Rewrite every line of the material below as a numbered list, dropping any blank lines.

[Extracted data entries]

— Begin —

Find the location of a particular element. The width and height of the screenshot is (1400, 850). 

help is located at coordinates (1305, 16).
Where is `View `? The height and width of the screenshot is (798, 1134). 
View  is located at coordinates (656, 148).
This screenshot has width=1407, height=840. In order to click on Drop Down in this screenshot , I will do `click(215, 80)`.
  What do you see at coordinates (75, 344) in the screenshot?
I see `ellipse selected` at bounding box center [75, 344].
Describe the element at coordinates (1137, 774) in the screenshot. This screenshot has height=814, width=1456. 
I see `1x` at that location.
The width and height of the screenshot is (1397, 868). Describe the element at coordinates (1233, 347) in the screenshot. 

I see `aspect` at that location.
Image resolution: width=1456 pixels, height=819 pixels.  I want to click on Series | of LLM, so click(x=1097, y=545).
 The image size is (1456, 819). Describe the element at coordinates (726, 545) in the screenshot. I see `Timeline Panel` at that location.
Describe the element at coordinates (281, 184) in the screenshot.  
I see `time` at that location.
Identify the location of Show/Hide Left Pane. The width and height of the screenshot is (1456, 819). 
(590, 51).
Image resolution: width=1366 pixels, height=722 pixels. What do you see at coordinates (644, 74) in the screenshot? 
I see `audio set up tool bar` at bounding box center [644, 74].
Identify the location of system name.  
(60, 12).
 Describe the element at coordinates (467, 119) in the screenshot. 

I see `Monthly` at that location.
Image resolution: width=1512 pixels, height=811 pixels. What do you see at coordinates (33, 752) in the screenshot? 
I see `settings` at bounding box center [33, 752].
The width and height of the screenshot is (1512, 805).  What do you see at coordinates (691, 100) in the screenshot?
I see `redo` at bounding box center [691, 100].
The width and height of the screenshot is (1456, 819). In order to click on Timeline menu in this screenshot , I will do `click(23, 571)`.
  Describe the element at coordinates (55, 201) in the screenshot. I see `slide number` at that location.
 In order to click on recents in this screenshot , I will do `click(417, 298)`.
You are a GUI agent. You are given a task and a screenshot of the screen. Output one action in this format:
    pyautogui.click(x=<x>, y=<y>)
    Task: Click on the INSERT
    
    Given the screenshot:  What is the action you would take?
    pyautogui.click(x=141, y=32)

— End —

**EXERCISE OUTPUT:**
1. Find the location of a particular element. The width and height of the screenshot is (1400, 850). 
2. help is located at coordinates (1305, 16).
3. Where is `View `? The height and width of the screenshot is (798, 1134). 
4. View  is located at coordinates (656, 148).
5. This screenshot has width=1407, height=840. In order to click on Drop Down in this screenshot , I will do `click(215, 80)`.
6.   What do you see at coordinates (75, 344) in the screenshot?
7. I see `ellipse selected` at bounding box center [75, 344].
8. Describe the element at coordinates (1137, 774) in the screenshot. This screenshot has height=814, width=1456. 
9. I see `1x` at that location.
10. The width and height of the screenshot is (1397, 868). Describe the element at coordinates (1233, 347) in the screenshot. 
11. I see `aspect` at that location.
12. Image resolution: width=1456 pixels, height=819 pixels.  I want to click on Series | of LLM, so click(x=1097, y=545).
13.  The image size is (1456, 819). Describe the element at coordinates (726, 545) in the screenshot. I see `Timeline Panel` at that location.
14. Describe the element at coordinates (281, 184) in the screenshot.  
15. I see `time` at that location.
16. Identify the location of Show/Hide Left Pane. The width and height of the screenshot is (1456, 819). 
17. (590, 51).
18. Image resolution: width=1366 pixels, height=722 pixels. What do you see at coordinates (644, 74) in the screenshot? 
19. I see `audio set up tool bar` at bounding box center [644, 74].
20. Identify the location of system name.  
21. (60, 12).
22.  Describe the element at coordinates (467, 119) in the screenshot. 
23. I see `Monthly` at that location.
24. Image resolution: width=1512 pixels, height=811 pixels. What do you see at coordinates (33, 752) in the screenshot? 
25. I see `settings` at bounding box center [33, 752].
26. The width and height of the screenshot is (1512, 805).  What do you see at coordinates (691, 100) in the screenshot?
27. I see `redo` at bounding box center [691, 100].
28. The width and height of the screenshot is (1456, 819). In order to click on Timeline menu in this screenshot , I will do `click(23, 571)`.
29.   Describe the element at coordinates (55, 201) in the screenshot. I see `slide number` at that location.
30.  In order to click on recents in this screenshot , I will do `click(417, 298)`.
31. You are a GUI agent. You are given a task and a screenshot of the screen. Output one action in this format:
32.     pyautogui.click(x=<x>, y=<y>)
33.     Task: Click on the INSERT
34.     Given the screenshot:  What is the action you would take?
35.     pyautogui.click(x=141, y=32)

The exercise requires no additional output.